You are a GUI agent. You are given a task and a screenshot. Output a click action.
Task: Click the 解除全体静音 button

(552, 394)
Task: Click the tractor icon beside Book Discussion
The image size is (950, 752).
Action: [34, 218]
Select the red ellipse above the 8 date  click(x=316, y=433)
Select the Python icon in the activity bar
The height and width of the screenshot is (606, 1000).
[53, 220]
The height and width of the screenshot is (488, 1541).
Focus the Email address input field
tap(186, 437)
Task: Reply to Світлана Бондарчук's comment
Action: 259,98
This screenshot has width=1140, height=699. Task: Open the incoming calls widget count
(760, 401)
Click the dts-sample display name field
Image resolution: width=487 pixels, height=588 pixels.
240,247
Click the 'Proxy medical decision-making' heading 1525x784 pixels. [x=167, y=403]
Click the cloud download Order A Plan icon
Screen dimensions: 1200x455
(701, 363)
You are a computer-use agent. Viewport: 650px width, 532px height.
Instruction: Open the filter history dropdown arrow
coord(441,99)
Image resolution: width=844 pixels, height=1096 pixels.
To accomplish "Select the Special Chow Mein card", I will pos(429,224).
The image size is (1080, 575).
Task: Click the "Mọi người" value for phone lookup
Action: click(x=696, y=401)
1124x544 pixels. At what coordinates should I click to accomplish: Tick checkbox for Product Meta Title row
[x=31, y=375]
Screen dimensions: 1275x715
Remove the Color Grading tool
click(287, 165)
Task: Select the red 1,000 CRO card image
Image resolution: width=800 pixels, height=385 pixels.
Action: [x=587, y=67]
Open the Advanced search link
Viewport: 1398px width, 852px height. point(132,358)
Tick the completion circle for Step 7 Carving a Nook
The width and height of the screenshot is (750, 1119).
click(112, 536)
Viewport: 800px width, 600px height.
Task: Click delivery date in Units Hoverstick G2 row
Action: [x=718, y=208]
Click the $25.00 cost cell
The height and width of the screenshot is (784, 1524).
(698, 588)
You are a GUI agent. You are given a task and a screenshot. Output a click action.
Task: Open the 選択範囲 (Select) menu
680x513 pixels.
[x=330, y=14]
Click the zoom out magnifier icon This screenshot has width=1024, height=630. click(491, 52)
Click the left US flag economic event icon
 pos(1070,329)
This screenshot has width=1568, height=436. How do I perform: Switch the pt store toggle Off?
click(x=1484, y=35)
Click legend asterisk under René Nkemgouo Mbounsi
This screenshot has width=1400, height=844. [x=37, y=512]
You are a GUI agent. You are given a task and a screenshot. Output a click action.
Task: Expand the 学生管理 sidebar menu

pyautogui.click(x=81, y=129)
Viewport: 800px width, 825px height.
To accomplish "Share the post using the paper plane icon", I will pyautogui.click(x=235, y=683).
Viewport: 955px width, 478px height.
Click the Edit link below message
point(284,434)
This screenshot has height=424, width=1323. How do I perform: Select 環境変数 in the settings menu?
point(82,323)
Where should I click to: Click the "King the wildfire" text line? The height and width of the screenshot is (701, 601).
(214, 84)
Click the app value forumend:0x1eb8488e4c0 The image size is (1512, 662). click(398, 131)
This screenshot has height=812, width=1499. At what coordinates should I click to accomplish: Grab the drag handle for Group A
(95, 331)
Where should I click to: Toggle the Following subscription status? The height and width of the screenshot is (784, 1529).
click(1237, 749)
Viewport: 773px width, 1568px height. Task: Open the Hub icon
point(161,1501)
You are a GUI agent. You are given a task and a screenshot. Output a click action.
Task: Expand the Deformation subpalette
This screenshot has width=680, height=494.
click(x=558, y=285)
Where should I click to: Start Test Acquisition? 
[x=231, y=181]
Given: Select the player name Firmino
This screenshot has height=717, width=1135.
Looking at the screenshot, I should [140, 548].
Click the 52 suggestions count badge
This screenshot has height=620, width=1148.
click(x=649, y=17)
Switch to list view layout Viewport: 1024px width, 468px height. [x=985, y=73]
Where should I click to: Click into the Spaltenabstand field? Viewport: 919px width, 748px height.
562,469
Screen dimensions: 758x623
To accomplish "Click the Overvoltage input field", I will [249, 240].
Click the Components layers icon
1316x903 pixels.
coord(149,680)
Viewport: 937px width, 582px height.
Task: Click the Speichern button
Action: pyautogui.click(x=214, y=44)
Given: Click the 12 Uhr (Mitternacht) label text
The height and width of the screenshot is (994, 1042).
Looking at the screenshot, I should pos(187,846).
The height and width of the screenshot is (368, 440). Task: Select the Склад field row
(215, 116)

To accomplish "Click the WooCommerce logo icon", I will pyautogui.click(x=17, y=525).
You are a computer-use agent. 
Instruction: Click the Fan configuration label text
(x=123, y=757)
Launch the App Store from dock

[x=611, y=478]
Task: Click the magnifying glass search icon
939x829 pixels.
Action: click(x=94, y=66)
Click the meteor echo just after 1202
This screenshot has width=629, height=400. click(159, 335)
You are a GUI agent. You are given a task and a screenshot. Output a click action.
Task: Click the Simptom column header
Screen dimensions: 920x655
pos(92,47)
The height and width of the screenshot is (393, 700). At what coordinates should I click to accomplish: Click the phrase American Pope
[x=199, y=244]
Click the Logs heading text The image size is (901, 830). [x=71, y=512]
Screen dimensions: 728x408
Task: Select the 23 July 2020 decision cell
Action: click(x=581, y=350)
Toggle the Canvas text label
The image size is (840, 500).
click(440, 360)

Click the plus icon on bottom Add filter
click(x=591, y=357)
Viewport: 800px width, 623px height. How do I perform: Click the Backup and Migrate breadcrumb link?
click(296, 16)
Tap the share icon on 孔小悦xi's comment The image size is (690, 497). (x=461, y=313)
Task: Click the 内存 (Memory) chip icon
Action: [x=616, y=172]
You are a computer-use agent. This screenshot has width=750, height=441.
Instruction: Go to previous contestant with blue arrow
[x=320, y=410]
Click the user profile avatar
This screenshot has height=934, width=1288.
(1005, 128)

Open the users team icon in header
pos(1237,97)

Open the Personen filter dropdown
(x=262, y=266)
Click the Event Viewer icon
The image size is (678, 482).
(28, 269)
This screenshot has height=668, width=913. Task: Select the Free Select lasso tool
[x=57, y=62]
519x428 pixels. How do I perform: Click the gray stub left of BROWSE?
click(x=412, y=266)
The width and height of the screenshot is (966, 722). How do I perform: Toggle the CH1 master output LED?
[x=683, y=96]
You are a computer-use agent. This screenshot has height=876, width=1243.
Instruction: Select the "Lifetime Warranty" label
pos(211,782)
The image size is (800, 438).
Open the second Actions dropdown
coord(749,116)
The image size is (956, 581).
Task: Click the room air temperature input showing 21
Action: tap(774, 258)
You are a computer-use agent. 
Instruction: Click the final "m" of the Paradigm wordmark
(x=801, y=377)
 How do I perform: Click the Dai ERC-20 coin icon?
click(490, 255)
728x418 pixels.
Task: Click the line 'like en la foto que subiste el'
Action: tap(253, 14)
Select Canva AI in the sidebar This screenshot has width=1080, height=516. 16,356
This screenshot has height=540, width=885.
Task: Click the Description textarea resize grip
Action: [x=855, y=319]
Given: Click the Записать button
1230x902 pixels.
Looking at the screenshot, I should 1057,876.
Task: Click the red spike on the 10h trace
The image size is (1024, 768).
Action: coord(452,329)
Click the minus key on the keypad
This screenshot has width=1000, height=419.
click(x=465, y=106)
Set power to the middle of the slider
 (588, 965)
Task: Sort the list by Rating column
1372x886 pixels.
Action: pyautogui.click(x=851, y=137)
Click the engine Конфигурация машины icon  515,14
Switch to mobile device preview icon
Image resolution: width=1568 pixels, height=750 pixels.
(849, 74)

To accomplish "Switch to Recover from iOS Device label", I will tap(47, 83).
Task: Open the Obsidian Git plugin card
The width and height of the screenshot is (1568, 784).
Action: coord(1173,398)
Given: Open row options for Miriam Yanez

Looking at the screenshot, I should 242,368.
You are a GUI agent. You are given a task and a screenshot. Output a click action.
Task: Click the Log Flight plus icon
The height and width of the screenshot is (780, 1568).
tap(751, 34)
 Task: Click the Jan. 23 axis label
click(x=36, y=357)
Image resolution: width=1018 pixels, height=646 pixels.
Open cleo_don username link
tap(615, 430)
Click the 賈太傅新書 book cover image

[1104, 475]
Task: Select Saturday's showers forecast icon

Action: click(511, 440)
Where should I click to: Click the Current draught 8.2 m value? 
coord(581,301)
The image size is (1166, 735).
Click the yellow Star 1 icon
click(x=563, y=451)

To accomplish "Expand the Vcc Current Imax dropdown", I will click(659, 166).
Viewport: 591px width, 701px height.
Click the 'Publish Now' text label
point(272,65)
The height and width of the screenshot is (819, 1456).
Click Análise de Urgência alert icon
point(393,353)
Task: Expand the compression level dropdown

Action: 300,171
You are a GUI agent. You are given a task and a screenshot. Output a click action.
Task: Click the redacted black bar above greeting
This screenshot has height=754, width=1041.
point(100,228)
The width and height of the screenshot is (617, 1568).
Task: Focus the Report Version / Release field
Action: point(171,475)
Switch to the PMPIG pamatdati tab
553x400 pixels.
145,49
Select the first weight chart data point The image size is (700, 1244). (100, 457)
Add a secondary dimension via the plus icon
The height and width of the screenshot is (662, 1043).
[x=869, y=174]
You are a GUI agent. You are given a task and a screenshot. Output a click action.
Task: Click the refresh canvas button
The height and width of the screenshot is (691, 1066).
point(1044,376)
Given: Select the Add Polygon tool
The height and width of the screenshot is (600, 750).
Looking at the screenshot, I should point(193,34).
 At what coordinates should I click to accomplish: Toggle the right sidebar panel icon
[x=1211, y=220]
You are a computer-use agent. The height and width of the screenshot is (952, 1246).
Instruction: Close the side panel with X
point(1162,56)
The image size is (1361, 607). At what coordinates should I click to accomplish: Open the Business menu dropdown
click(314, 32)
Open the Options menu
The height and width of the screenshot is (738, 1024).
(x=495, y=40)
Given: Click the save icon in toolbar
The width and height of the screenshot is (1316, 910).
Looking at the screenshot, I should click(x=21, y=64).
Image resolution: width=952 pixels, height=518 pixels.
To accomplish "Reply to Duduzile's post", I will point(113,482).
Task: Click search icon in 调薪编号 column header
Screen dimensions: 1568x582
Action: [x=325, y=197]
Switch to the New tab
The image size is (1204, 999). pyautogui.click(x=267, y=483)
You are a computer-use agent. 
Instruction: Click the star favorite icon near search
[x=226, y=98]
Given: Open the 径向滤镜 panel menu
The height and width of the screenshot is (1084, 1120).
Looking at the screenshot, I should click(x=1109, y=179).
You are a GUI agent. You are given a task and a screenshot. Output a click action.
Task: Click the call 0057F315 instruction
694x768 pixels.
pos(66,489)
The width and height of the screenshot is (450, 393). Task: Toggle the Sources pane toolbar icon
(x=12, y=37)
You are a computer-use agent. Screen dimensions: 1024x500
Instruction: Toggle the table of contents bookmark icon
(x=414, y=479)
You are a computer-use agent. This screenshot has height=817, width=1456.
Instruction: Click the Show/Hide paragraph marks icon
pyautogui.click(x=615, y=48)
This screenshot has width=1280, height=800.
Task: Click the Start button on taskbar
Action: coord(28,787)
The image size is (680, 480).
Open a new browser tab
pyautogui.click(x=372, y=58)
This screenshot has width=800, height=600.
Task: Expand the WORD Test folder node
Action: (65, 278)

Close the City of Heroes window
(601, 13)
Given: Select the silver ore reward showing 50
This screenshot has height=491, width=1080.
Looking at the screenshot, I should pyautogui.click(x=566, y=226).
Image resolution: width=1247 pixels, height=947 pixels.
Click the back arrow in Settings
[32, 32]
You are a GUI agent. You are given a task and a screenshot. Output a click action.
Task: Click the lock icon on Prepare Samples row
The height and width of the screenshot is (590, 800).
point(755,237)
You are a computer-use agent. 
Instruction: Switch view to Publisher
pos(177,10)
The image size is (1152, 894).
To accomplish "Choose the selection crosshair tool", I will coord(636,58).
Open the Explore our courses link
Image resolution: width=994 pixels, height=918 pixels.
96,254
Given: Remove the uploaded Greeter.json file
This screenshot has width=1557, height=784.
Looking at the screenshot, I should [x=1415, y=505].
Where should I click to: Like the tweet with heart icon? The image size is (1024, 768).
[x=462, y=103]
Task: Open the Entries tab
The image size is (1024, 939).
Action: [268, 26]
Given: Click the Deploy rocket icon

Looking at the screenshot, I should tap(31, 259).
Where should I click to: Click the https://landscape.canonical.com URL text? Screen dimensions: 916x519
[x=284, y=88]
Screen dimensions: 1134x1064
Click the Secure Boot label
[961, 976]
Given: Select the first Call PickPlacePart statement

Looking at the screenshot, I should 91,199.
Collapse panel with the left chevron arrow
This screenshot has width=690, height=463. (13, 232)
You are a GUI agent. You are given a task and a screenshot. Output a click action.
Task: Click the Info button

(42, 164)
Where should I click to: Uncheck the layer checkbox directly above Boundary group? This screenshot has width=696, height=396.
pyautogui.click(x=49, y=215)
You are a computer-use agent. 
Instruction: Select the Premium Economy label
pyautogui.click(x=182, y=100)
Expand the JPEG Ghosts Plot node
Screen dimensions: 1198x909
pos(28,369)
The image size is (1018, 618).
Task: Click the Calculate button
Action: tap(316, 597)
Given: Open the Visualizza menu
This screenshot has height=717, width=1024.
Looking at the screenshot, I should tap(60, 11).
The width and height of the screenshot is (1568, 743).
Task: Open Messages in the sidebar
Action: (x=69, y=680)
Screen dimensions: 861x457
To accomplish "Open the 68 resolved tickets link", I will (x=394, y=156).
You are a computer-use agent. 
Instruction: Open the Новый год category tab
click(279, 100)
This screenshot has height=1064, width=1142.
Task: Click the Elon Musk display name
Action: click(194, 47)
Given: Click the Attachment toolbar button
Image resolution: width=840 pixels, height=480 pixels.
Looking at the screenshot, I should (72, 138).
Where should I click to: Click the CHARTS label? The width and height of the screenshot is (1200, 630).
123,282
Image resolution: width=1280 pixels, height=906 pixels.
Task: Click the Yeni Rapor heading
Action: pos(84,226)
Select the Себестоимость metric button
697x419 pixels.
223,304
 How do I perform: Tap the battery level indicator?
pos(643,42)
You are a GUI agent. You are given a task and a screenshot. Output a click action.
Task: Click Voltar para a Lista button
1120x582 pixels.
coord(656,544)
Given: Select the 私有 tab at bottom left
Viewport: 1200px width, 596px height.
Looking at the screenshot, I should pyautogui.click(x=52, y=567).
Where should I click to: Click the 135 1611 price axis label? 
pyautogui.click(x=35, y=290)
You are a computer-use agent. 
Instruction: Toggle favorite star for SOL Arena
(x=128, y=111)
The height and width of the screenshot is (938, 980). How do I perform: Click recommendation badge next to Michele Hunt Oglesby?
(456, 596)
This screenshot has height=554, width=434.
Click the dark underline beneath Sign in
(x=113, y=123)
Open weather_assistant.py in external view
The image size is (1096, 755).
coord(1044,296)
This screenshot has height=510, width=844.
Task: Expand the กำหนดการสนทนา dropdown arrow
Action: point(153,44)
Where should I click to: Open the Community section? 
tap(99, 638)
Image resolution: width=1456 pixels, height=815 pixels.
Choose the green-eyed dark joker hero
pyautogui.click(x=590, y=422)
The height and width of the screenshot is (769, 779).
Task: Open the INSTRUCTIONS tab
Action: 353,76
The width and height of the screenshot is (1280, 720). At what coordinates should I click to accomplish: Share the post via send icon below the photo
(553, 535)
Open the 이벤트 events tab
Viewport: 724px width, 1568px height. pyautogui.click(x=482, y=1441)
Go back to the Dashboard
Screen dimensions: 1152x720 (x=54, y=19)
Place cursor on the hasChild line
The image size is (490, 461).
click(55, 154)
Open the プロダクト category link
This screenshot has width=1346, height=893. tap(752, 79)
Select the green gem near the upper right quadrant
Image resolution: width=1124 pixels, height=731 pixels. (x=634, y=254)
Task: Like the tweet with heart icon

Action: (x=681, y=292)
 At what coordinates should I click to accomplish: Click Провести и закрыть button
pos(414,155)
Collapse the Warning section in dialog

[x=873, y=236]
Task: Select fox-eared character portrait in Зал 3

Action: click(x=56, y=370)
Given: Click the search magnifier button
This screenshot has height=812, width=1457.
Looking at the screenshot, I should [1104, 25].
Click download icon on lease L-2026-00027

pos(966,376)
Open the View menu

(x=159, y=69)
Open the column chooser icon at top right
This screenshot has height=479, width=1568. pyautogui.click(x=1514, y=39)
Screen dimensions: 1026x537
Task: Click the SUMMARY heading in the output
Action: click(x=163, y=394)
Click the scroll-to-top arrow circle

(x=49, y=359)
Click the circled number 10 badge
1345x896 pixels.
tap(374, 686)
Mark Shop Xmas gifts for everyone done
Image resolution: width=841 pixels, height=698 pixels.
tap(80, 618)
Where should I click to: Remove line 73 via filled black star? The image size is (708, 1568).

-- -- --

WHAT THE TASK ASKS =
Return, from the data, each line where the string "magnifier" occurs.

PROBLEM SOLUTION =
Click the zoom out magnifier icon This screenshot has width=1024, height=630. click(491, 52)
Given: Click the search magnifier button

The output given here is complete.